The Failed Quest for Normalcy
By the ’70s, both McQueen and Moon found themselves with more money than they could ever spend. They were also both suffering mightily from the inevitable deleterious effects of fame. With the entire planet screaming for their attention, the two celebrities just wanted a little peace. This led them to purchase side-by-side mansions on the beach in Malibu, California.
In the beginning, Moon tried to be personable. McQueen was there first, living with his movie star wife, Ali McGraw. When Moon moved in, McQueen had him and his girlfriend over for drinks. When Moon subsequently organized a raucous rock star bash as a housewarming party, he invited McQueen to attend. Things kind of went downhill from there.
The details are sketchy. Moon got into a fight with McQueen’s 16-year-old son, Chad. Steve’s dog bit Moon and Moon bit it back. The cops got involved. Eventually, somebody suggested that all involved parties meet at the Malibu District Attorney’s office to try to iron out a compromise.
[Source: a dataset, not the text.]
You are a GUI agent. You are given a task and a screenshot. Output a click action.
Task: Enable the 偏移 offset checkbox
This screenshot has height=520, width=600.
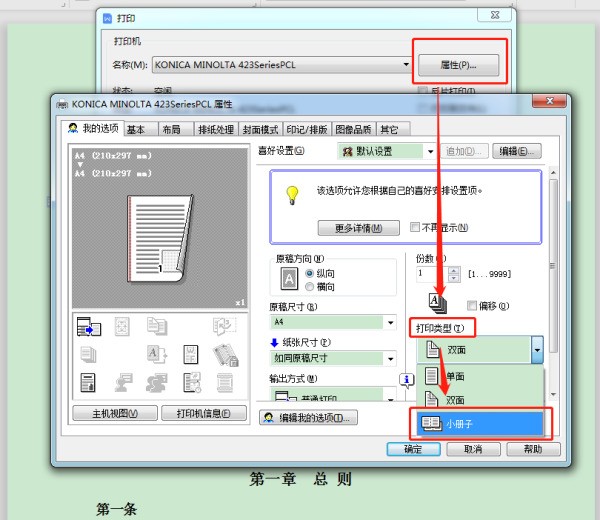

The night before the scheduled meeting, Moon dressed up in a Nazi uniform and hit the local bars. This was something he did with some frequency. Nobody really knows why. The following morning, now hungover but still dressed like Heinrich Himmler, Moon showed up at the DA’s office for the confab. His startled lawyer claimed he was shooting a TV commercial that morning to justify the Nazi mufti, but nobody believed him. They left the meeting having done little to cool the simmering acrimony between the two superstars.
Things Get Kinetic
Moon built a giant French window facing McQueen’s home, a mere 50 yards away. He spent an inordinate amount of time behind the glass with binoculars, hoping to get a glimpse of Ali McGraw naked. He also installed spotlights facing toward his neighbor’s palatial mansion in pursuit of this lecherous goal. There were lots of loud, crazy parties as well. Eventually, the King of Cool had simply had enough.
The bright lights shining directly into his home interfered with McQueen’s sleep, something he viewed as sacrosanct. Finally, at his wit’s end, McQueen simply stepped outside and blew the lights out with his favorite 12-bore shotgun, and then he went back to bed.
Moon rightfully felt that the local cops would not be terribly sympathetic given his eclectic fashion choices, so he opted not to report anything. McQueen actually shot his neighbor’s lights out once more before he got the memo. Eventually, Moon moved back to the UK, where he died of a drug overdose at age 32.
Steve McQueen’s denouement was comparably tragic. He developed pleural mesothelioma, an aggressive form of lung cancer brought upon by asbestos exposure and exacerbated by cigarettes. McQueen went to Mexico, where he was treated with a weird variety of alternative medical therapies, including coffee enemas, injections of live cells harvested from cattle and sheep, and a dangerous experimental drug called laetrile. Predictably, none of that worked. McQueen succumbed to the disease in 1980 at 50 years old. It was an ignoble end to a most acrimonious and unneighborly feud.